CCTI (Centro de Competências para o Tomate Indústria) operates a tomato field plantation located in the Lezíria do Ribatejo, Portugal. Tomato production covers 1,300 ha and is organized in lines of plants separated every 1,5 m apart and with 35 cm distance between plants in the same line. Tomato monocultures are attacked by diseases and pests; in 2018, the main diseases included mildew, bacterial spots (diseases), mites and Tuta absoluta (pests). The actual list of diseases changes every year and spread very fast during the crop growth period.
Challenge
Traditionally, monitoring tomato diseases and pests has mainly depended on visual inspection in the field, which has been inefficient and time-consuming and, when combined with excessive use of pesticides, it is also destructive to the ecological environment. In practice, tomato diseases and pests tend to occur sporadically across an area and at particular weather conditions. Therefore, it is necessary to find a more accurate, convenient way to monitor the distribution of the disease in the field.
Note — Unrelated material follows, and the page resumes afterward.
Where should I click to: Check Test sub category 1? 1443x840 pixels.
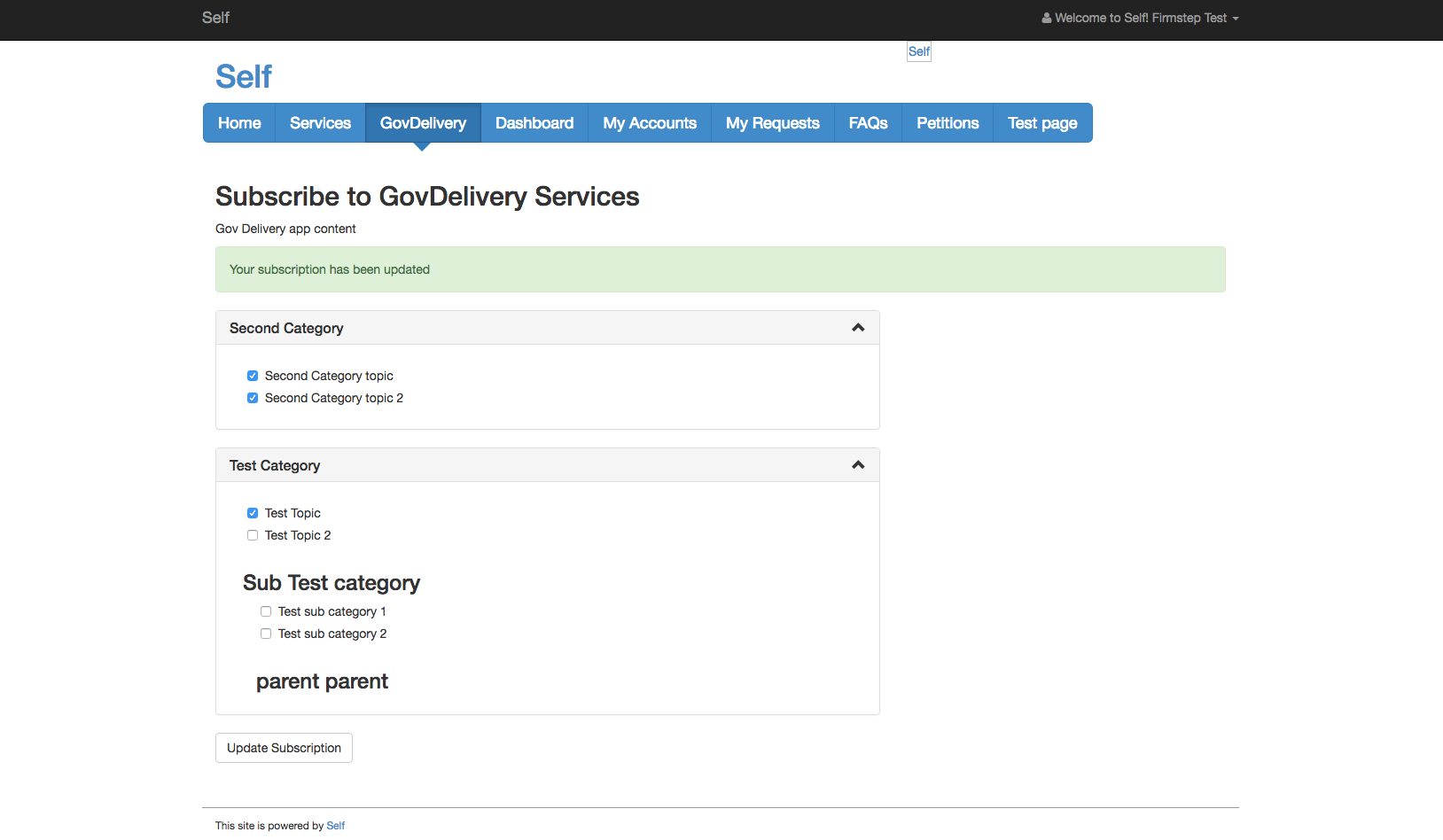coord(266,611)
Remote sensing technology has proved to be an efficient tool for identifying crop diseases and monitoring crop growth over the last several decades.
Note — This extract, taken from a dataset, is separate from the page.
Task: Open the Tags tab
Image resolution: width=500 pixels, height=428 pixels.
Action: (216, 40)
It is well known that leaf water, pigment contents, and the internal structure of plants may be changed when infected with disease, and these physiological and biochemical changes are reflected in its spectral signature (i.e., the variation in reflectance magnitude and change in spectral shape). A number of studies have been proposed for the use of sensitive original bands or vegetation indexes (VIs) that identify and monitor crop diseases at leaf and canopy scales. Hyperspectral data has been widely used in crop disease detection to capture crop biophysical variations caused by infestations on account of its abundant narrow bands and high spectral resolution.
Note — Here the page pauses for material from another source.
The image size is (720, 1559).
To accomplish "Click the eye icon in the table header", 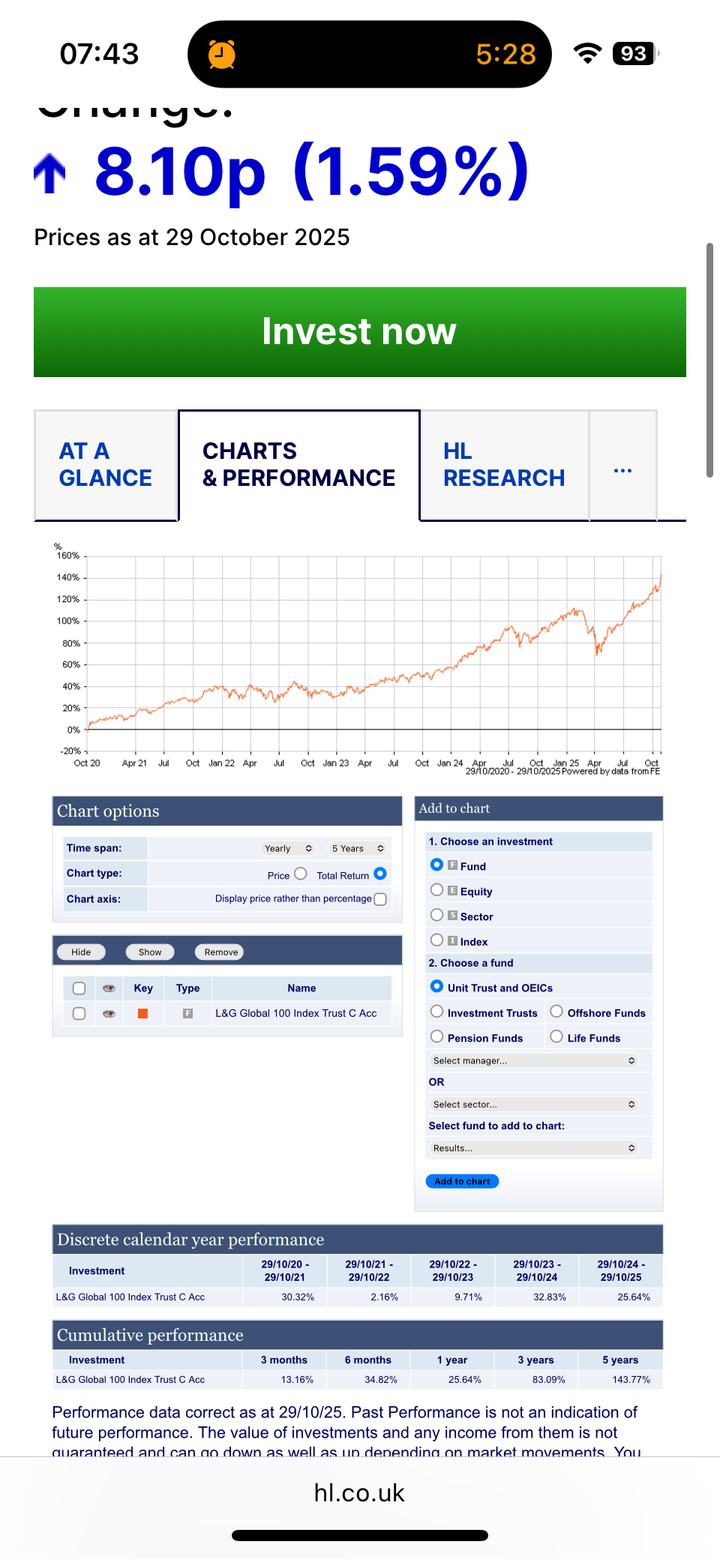I will coord(109,988).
The Sentinel-2 Multispectral Instrument (MSI) was launched in 2015 by the European Space Agency (ESA) and was designed to meet the needs of “Global Monitoring for Environment and Security” (GMES). The newly developed multispectral sensor is a composite of multispectral and hyperspectral sensors and includes refined spatial, spectral, and temporal resolutions, providing important information for precision agriculture. Sentinel-2 is free to use and the revisit cycle is 5 days, when two satellites are operating simultaneously, which makes it attractive for temporal feature analysis. The sensor achieves refined spatial resolution and wide swath coverage. More importantly, compared with generally high-medium resolution satellite data, Sentinel-2 has several bands at spatial resolution of 10 and 20 m. The data gathered by the Sentinel-2 MSI with spatial resolution of 10m implies that each pixel corresponds to an average of 200 to 250 tomato plants. Identifying unhealthy plants in such a wide area is only interesting for corrective operations to be performed after the harvest period. For the growth and productive period, the resolution needs to be higher than that, hopefully circa 20 plants/pixel.
Piloting focus
AgriBIT solution will combine Earth Observation data from Sentinel-2 MSI to identify crop problems which could be solved after the harvest period and unmanned aerial vehicles (UAVs) with multi-spectral cameras to solve localized problems during the crop growth and productive period. This piloting case therefore fully implements the multi-layered model proposed by AgriBIT and is key in demonstrating the added value across the full chain of activities.